Recién elegido Pedro Sánchez para presidir el primer gobierno de coalición de la democracia emanada de la Constitución de 1978, muchos ciudadanos asisten con sentimientos que van de la perplejidad a la indignación a dos circunstancias que hacen de ese gobierno una opción insólita e inquietante, por mucho que sea igualmente legítima y legal.

La primera es el carácter frentepopulista del nuevo gobierno en el que confluyen junto a los socialistas, comunistas, anarquistas y radicales de todas las ideologías anti sistema que se dan en nuestro país. Es difícil no recordar los precedentes de esta coalición por los desastres que siguieron a su triunfo en febrero de 1936. Más inquietante todavía es que al igual que entonces, los portavoces izquierdistas califiquen de “fascistas” a todos cuantos se les oponen y critican, creando una dinámica frentista de tan amargos recuerdos.

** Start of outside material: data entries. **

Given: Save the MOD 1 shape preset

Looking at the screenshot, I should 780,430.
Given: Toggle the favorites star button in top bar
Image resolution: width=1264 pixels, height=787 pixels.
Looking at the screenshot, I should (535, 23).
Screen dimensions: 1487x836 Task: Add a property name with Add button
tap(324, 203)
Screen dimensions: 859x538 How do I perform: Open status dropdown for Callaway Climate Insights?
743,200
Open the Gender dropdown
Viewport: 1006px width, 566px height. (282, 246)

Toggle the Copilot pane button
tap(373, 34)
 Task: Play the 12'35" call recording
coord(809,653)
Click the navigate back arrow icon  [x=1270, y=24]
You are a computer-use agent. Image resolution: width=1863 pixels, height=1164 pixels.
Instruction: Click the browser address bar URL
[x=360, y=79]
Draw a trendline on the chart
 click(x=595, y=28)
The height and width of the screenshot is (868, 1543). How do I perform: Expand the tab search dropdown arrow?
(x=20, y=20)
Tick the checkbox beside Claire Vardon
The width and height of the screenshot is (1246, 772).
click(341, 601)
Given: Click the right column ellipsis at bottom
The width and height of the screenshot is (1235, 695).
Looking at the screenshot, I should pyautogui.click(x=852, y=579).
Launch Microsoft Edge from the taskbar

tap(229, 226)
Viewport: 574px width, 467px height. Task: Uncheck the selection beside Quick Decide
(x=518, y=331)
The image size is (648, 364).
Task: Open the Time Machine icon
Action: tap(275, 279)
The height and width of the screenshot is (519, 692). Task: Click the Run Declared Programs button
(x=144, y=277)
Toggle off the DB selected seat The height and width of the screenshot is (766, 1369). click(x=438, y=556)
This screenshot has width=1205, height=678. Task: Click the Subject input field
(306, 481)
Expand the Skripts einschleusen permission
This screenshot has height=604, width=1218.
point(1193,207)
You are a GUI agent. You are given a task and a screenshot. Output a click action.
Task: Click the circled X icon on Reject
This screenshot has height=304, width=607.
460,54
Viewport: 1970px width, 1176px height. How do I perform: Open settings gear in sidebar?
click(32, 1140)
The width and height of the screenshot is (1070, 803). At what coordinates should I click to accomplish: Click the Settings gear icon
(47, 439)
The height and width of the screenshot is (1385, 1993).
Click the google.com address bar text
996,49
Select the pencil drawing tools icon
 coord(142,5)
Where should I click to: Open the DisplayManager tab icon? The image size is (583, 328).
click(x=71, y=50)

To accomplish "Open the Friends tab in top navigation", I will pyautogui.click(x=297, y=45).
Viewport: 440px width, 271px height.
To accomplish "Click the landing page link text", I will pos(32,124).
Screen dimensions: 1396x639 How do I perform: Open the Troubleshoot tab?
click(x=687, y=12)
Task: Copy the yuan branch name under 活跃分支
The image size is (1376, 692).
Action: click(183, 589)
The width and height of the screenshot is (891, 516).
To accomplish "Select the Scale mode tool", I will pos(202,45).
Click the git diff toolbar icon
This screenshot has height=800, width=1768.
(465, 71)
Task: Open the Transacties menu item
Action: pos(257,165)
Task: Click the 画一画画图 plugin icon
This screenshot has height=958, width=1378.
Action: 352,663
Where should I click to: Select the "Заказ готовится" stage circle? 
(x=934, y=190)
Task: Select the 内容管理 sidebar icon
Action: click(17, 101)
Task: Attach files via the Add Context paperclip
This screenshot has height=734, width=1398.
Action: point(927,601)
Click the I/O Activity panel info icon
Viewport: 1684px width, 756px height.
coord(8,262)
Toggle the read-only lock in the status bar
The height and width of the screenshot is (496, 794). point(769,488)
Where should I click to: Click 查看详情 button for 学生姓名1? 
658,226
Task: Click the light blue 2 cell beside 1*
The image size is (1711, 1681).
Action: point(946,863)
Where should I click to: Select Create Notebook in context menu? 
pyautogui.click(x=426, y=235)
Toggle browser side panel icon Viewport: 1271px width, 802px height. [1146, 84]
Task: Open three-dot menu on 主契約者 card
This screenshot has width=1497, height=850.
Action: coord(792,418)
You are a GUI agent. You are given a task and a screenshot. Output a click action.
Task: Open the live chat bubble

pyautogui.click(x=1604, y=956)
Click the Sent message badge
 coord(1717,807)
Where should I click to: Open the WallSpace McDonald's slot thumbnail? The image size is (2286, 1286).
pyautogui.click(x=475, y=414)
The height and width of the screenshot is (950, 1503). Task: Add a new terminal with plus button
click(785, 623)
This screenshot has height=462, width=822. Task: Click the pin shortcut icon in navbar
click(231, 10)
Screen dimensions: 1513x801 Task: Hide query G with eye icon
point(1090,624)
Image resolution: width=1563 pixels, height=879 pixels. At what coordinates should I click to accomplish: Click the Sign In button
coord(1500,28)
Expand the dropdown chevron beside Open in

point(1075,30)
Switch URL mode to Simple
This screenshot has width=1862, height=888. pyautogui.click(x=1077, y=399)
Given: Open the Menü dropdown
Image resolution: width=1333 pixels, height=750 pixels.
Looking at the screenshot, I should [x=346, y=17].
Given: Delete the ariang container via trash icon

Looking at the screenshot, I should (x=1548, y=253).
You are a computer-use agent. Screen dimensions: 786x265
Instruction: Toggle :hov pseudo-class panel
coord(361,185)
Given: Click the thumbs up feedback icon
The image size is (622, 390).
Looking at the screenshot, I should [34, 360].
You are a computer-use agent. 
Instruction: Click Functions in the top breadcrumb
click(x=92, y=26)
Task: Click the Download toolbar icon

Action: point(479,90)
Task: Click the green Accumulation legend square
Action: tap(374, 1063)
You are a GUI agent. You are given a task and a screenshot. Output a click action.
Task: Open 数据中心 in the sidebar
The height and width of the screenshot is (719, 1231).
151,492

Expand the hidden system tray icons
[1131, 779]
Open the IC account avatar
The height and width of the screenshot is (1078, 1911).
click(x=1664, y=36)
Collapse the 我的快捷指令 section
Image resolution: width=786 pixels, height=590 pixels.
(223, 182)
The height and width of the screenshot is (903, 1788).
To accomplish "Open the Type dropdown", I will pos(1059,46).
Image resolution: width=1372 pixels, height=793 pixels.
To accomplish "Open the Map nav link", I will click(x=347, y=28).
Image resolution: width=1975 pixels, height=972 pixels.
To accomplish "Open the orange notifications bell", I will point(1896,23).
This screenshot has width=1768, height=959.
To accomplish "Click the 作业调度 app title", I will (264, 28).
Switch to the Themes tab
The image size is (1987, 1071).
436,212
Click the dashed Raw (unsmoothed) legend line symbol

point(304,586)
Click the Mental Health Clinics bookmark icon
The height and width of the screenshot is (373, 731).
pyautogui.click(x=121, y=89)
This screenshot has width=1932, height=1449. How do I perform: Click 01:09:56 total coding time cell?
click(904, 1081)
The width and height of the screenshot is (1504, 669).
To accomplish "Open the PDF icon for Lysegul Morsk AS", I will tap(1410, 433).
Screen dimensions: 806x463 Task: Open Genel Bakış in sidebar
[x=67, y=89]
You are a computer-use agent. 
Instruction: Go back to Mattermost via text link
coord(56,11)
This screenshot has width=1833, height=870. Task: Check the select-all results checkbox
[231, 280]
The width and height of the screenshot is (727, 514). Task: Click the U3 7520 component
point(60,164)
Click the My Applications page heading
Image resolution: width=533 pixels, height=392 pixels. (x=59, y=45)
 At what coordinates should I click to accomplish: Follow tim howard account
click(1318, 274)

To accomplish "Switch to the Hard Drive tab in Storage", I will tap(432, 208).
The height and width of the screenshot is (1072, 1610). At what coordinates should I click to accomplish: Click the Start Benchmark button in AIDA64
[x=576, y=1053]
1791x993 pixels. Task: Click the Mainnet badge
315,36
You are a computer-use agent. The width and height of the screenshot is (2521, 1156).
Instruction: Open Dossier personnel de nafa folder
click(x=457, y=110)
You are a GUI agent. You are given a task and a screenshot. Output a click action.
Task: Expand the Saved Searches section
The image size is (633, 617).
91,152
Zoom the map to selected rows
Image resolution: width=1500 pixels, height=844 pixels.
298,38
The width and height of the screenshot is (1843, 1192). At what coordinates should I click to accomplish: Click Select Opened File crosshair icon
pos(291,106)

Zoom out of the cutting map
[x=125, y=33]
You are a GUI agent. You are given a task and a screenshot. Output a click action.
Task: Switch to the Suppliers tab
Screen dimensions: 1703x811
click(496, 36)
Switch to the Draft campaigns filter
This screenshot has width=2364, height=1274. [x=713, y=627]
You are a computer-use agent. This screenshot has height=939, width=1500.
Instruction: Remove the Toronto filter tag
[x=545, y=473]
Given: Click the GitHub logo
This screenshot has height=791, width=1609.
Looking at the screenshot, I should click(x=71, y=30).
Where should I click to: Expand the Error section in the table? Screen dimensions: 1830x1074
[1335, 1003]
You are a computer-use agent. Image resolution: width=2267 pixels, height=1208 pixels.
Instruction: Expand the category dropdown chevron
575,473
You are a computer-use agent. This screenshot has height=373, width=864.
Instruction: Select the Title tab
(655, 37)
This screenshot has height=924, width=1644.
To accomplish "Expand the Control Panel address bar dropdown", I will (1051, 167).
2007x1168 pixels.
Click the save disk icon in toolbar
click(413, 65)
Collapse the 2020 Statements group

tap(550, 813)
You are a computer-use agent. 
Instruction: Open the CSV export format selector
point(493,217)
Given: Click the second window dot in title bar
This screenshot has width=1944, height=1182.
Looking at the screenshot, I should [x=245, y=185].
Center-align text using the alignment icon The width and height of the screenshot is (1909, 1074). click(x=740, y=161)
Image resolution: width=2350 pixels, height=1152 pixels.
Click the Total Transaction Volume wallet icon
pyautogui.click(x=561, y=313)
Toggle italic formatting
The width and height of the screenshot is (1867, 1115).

La segunda circunstancia, todavía más insólita que la anterior, es que este gobierno que se autodenomina “progresista”, está apoyado por partidos independentistas, secesionistas y antiespañoles, a los que en palabras de una de sus portavoces “importa nada la gobernabilidad de España”.

El PSOE en su afán por gobernar no ha dudado en apoyarse en todos los enemigos de España, del orden constitucional e incluso de la democracia liberal. Resulta difícil de imaginar semejante cuadro en cualquiera de los países de nuestro entorno.

Frente a todo ello quizás sea hora de recordar a Julián Marías, quien recién celebradas las elecciones democráticas en 1977 y en vísperas de la aprobación de nuestra Constitución de 1978, publicaba su ensayo España en nuestras manos, tercera parte de su libro La España real que había aparecido
en la primavera de 1976.

El PSOE en su afán por gobernar no ha dudado en apoyarse en todos los enemigos de España, del orden constitucional e incluso de la democracia liberal

Para Marías, “España ha sido la primera nación que ha existido”, y “los españoles ya libres, dueños de su destino, enteramente responsables, están eligiendo, van a elegir lo que quieren ser”. Sus históricas y premonitorias palabras en los albores de la era mas fructífera de la historia española –ahora despreciada por el nuevo gobierno– cobran plena actualidad en el presente político.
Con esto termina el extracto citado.